Start of AVAILABLE DATA

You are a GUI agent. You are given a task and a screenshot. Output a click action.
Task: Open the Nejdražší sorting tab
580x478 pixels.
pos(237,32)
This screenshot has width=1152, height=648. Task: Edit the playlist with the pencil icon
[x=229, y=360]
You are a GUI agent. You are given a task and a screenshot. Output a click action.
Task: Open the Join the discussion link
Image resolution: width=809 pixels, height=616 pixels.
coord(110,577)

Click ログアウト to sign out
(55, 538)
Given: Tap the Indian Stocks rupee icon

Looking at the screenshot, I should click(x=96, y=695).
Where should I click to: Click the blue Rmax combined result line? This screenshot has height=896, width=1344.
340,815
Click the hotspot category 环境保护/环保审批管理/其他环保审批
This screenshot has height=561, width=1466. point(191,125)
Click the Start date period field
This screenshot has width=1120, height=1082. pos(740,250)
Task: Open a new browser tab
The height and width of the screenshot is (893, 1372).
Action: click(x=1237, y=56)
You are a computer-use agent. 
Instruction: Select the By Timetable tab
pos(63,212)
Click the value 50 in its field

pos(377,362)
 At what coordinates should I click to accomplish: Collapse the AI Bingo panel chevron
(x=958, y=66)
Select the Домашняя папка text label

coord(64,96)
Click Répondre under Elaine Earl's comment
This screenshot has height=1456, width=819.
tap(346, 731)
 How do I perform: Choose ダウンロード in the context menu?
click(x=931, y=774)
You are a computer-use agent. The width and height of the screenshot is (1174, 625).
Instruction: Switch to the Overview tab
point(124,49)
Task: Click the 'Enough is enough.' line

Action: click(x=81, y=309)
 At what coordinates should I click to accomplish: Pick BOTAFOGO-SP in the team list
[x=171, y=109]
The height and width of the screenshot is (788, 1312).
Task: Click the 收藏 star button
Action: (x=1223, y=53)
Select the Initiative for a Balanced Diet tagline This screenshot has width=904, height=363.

End of AVAILABLE DATA

= ASSIGNMENT =
Answer with one number only, the count of lines in the listing that hold the word "computer".

= SOLVED EXERCISE =
2